BlackRock and Partners Group have formed an alliance to offer an investment product aimed at increasing retail investors’ access to the private markets, as top asset managers tap into the private-wealth channel for a larger base of capital.
In their announcement, the two alternative managers said their multi-private market model combines private equity, private credit, and real assets into one portfolio. The product will offer retail investors choice of three different risk profiles.
The partnership between BlackRock and Switzerland-based Partners Group comes as other large asset managers have recorded substantial inflows via the private-wealth channel.

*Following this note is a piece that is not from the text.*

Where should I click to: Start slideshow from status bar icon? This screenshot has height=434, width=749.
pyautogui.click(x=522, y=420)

Private equity’s biggest firms—Blackstone, KKR, Apollo, Carlyle, Ares, TPG, and Blue Owl—amassed about $62.4 billion in private-wealth capital over the 12 months ending June 30, according to PitchBook’s Q2 2024 US Public PE and GP Roundup.

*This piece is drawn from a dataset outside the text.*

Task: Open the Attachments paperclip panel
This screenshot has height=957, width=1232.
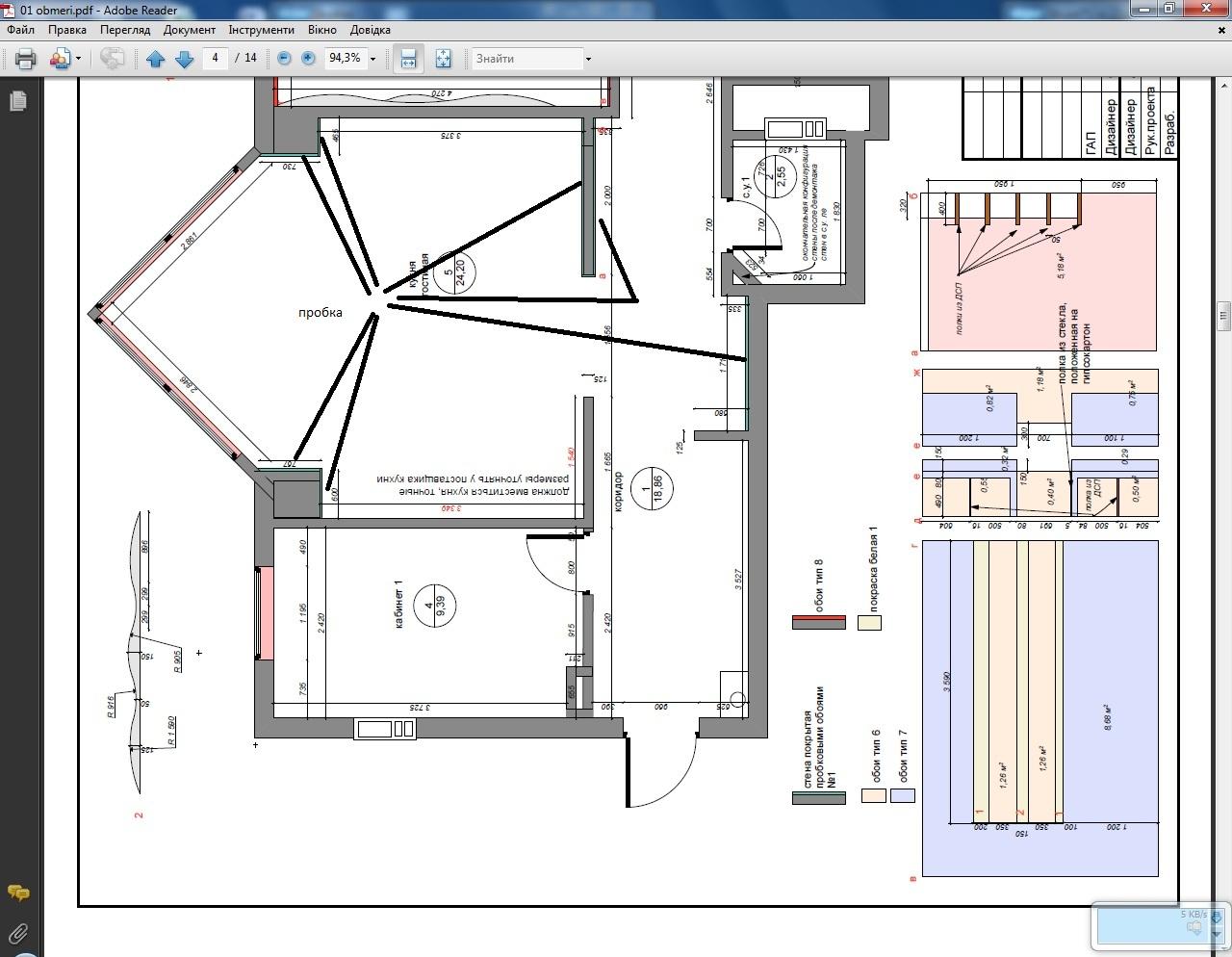Action: tap(17, 932)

In line with this trend, BlackRock said it is bullish about scaling its private wealth offerings, with expectations that managed-model portfolio assets will reach $10 trillion over the next five years.
In June, BlackRock entered into a partnership with GeoWealth, an asset management platform, to help wealth advisers create custom models for high-net-worth clients who want access to private markets.
The same month, Partners Group opened an office in Hong Kong to expand the firm’s private wealth client base by adding local strategic distribution partners for their private market solutions.